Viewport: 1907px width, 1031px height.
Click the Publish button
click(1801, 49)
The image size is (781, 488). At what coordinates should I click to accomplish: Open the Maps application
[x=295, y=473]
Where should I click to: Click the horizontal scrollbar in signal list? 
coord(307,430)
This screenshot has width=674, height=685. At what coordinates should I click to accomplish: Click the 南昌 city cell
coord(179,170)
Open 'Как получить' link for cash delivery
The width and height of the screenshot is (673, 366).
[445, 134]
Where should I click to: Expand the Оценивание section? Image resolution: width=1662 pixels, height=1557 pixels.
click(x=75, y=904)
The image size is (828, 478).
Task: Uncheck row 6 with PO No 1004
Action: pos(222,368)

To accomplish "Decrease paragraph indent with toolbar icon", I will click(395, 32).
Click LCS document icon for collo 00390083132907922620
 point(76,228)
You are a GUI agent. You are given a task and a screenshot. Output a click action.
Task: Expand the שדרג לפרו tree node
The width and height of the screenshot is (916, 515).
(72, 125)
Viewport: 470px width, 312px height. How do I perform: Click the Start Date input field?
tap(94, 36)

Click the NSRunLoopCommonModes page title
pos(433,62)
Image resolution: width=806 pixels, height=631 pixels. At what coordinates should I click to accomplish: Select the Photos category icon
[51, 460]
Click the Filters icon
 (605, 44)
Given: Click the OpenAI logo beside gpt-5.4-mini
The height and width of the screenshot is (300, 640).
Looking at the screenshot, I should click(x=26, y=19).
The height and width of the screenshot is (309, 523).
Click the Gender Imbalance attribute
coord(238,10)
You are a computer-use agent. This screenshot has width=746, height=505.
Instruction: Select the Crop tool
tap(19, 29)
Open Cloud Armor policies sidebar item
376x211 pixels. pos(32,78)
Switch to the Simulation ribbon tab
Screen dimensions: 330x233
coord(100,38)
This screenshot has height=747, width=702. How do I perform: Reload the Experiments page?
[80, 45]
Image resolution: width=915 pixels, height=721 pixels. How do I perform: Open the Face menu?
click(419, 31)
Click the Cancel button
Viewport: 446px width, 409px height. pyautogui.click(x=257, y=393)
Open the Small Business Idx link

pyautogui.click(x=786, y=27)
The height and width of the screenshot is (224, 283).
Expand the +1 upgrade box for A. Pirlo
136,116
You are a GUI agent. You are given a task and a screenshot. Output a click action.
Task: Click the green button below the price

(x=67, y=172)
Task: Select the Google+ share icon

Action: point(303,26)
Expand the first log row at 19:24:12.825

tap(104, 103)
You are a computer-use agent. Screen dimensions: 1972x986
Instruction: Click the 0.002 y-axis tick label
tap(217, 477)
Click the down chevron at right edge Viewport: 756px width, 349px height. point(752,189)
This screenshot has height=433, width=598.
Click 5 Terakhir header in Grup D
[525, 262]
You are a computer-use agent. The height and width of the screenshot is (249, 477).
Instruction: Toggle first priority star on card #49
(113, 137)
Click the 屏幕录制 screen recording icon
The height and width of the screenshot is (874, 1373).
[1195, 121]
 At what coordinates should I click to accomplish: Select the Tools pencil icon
|---|
→ **INSTRUCTION**
Print the entries above verbatim, from the first line through the line containing "coord(179,170)", including that line.

→ **SOLVED PROBLEM**
Viewport: 1907px width, 1031px height.
Click the Publish button
click(1801, 49)
The image size is (781, 488). At what coordinates should I click to accomplish: Open the Maps application
[x=295, y=473]
Where should I click to: Click the horizontal scrollbar in signal list? 
coord(307,430)
This screenshot has width=674, height=685. At what coordinates should I click to accomplish: Click the 南昌 city cell
coord(179,170)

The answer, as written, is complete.